■ Selected excerpt
U.S. stocks were sent on a wild ride Monday as the day’s economic data spurred a strong morning-session rally, only to see it fizzle after some reality-based comments from a Federal Reserve official scared the market out of it easy-money stupor. The market later rallied to recoup nearly half of the early-session gains.
The sell-off, which completely erased a 1.5% rally from the get go, seemed to follow a statement from the associate director of the Fed’s bank supervision division that banking system conditions remain “far from robust” and examiners have noticed “sharp deterioration” in loan portfolios. He explicitly stated problems the Fed is seeing in commercial real estate loans but also seemed to show concern regarding corporate loan portfolios as well. We’ll touch on some statements on bank regulation and commercial real estate below.
In the end consumer staples, basic material, and industrial shares led the gains. Utilities and telecoms were the losers as the only two of the 10 major industry groups that failed to end on the plus side. Financials were whipsawed, down as much as 4.2% from their day’s peak but ended up closing just 1.6% below the session’s apex – the group closed the session higher by roughly 0.8%.
Ten stocks rose for very seven that declined on the NYSE. Some 1.5 billion shares traded on the NYSE Composite, 16% higher than the six-month average.
Market Activity for November 2, 2009
Banking Industry Issues – and That Means Economic Issues
The WSJ reported on Saturday that regulators have issued guidelines that allow banks to term commercial real estate loans as “performing” even when the underlying property values have fallen below the loan amount. This is not a reversal of existing rules, but does provide more clarity as banks struggle to deal with the erosion in commercial RE assets.
This increased clarity is not that all that much different from the change to mark-to-market (specifically FASB 157) accounting that offered greater lucidity (at the time with regard to troubled residential loans) and stopped the regulation from artificially destroying capital positions within the banking system. If banks are going to hold assets (a loan) to maturity, so long as the interest and principal payments are current, why write them down to distressed prices and destroy capital? It would only cause additional economic harm – and indeed it did.

■ Aim of the task
In the market commentary, which two of the 10 major industry groups failed to end the session higher?

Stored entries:

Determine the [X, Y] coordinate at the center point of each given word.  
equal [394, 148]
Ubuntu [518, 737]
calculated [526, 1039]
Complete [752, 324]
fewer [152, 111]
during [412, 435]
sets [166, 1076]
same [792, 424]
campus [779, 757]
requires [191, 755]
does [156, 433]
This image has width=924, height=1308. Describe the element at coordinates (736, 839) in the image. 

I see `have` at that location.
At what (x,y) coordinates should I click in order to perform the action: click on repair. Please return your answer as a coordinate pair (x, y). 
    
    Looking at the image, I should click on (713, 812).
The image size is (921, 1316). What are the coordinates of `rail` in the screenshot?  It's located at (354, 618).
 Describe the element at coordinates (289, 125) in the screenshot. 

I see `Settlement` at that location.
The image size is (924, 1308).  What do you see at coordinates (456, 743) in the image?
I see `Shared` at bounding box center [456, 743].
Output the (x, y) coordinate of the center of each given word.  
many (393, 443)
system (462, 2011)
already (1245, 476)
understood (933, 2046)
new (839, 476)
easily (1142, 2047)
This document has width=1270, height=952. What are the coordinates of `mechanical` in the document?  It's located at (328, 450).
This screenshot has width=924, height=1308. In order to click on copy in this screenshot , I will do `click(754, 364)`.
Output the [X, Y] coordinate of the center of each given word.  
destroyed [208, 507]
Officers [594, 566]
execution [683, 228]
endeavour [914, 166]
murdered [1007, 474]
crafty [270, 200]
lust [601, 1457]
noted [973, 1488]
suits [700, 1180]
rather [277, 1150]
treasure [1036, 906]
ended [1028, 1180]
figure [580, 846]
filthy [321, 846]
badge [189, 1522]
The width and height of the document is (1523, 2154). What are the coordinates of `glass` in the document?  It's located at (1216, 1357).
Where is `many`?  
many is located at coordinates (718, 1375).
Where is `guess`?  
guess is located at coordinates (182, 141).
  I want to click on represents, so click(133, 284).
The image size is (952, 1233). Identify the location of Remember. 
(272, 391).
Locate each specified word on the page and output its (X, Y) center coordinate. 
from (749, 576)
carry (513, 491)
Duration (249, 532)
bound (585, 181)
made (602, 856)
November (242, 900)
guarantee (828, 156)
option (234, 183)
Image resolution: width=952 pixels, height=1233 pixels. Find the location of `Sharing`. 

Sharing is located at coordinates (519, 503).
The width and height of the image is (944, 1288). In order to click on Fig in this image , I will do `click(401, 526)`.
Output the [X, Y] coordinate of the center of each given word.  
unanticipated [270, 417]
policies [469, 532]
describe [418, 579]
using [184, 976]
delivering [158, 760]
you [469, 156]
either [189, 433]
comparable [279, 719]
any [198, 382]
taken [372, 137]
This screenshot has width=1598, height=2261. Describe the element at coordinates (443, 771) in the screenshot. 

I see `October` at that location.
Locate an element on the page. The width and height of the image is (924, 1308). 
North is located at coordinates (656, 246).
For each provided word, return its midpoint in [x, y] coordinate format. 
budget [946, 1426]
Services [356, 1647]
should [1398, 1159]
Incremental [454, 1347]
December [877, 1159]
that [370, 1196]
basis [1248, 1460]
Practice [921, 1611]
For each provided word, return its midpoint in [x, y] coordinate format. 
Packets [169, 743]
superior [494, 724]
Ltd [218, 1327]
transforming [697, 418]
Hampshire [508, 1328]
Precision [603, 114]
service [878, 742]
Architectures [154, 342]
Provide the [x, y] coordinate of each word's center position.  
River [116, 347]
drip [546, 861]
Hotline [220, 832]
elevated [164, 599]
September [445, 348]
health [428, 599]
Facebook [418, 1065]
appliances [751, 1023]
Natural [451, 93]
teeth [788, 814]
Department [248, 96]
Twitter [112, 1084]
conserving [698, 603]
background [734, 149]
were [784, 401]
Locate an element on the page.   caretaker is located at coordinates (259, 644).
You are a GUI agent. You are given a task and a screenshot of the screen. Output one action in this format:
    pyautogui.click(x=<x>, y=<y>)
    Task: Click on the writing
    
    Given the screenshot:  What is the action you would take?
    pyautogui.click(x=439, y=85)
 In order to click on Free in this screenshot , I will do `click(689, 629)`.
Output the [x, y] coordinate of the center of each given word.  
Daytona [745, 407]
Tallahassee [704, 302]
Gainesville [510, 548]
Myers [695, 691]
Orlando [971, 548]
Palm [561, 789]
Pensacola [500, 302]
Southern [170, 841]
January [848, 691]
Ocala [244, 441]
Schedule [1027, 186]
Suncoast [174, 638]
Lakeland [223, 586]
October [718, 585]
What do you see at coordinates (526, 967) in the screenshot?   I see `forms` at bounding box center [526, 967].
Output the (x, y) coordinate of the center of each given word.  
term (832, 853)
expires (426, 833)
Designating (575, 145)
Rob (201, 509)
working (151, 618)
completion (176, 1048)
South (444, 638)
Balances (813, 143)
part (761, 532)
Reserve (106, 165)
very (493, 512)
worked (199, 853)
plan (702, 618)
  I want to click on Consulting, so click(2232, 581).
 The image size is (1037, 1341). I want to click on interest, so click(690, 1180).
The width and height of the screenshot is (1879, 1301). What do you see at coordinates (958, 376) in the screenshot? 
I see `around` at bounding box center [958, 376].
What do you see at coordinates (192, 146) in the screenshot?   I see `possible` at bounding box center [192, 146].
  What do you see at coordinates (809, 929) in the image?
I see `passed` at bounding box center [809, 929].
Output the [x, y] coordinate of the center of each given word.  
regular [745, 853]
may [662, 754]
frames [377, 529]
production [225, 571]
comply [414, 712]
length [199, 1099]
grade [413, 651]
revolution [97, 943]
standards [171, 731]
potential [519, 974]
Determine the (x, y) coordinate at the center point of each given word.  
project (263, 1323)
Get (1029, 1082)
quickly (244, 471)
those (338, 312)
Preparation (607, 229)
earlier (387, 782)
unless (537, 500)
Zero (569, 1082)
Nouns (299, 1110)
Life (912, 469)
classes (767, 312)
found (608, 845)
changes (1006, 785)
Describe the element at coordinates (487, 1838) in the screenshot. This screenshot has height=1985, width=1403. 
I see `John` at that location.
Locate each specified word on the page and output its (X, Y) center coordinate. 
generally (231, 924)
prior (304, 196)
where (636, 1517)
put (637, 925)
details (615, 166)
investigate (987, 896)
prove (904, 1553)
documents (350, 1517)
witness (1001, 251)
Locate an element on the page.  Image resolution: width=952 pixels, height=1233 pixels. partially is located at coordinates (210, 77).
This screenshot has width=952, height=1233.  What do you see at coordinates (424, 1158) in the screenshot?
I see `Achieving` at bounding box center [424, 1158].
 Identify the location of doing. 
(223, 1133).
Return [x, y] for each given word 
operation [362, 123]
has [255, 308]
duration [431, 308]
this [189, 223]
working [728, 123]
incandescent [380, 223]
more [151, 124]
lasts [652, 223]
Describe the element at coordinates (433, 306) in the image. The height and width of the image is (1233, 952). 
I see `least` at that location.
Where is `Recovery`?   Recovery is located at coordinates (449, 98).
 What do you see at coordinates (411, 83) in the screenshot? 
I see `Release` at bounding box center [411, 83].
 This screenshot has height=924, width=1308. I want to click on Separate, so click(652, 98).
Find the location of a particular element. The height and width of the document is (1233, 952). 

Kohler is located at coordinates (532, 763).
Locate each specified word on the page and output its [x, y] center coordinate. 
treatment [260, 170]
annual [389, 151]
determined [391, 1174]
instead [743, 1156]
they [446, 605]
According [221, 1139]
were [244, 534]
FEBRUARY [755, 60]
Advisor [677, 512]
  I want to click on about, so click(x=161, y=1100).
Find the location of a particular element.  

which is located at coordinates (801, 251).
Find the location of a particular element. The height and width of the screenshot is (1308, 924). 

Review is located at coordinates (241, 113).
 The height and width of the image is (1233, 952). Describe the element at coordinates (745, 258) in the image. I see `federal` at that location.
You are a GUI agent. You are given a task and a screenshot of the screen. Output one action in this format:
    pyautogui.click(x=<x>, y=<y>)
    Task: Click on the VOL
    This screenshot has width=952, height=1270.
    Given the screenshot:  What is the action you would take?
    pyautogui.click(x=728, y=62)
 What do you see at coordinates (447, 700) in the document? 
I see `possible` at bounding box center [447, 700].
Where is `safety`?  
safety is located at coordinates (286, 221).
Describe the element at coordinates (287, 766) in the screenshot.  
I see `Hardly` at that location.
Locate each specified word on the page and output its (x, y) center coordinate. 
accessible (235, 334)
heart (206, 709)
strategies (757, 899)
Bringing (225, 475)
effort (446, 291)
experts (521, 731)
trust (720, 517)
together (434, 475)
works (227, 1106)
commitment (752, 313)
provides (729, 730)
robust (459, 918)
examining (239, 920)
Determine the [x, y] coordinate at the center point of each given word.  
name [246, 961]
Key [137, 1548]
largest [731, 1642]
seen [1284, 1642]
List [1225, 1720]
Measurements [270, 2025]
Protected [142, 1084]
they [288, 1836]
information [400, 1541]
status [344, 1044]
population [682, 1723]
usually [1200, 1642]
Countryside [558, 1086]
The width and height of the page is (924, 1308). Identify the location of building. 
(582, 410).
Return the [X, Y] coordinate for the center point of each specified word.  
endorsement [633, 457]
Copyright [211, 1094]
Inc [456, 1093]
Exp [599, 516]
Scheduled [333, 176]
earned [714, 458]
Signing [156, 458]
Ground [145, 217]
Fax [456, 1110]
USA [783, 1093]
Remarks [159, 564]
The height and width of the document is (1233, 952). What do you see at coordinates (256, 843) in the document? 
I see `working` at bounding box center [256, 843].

■ Response to the task
Utilities and telecoms.